◆ PROBLEM DETAILS
Rewrite everything from the line containing "This screenshot has height=369, width=472." down to the end of the data as a Markdown table with the columns Row and Entry. Row gives a running number and Entry holds the line, and blank lines are left out.

———

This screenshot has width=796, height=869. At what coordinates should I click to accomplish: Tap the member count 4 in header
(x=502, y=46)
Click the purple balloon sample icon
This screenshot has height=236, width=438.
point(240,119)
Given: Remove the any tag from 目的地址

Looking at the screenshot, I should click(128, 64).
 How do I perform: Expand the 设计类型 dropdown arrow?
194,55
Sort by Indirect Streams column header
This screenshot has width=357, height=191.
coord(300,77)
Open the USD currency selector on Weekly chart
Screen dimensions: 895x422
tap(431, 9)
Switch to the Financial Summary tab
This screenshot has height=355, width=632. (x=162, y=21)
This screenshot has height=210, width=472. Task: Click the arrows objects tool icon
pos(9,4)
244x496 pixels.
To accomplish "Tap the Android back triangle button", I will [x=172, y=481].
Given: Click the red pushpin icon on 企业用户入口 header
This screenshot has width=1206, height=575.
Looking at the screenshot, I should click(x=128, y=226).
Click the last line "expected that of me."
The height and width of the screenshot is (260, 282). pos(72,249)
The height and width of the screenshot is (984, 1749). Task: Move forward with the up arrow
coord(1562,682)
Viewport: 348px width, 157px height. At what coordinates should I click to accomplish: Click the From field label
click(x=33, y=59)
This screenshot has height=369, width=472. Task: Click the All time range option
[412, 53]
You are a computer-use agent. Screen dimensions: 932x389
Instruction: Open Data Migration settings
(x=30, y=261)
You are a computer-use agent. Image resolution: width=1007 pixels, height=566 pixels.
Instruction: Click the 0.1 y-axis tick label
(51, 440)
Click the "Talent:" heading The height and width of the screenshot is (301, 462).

———

◆ RESULT BELOW
| Row | Entry |
|---|---|
| 1 | This screenshot has height=369, width=472. Task: Click the All time range option |
| 2 | [412, 53] |
| 3 | You are a computer-use agent. Screen dimensions: 932x389 |
| 4 | Instruction: Open Data Migration settings |
| 5 | (x=30, y=261) |
| 6 | You are a computer-use agent. Image resolution: width=1007 pixels, height=566 pixels. |
| 7 | Instruction: Click the 0.1 y-axis tick label |
| 8 | (51, 440) |
| 9 | Click the "Talent:" heading The height and width of the screenshot is (301, 462). |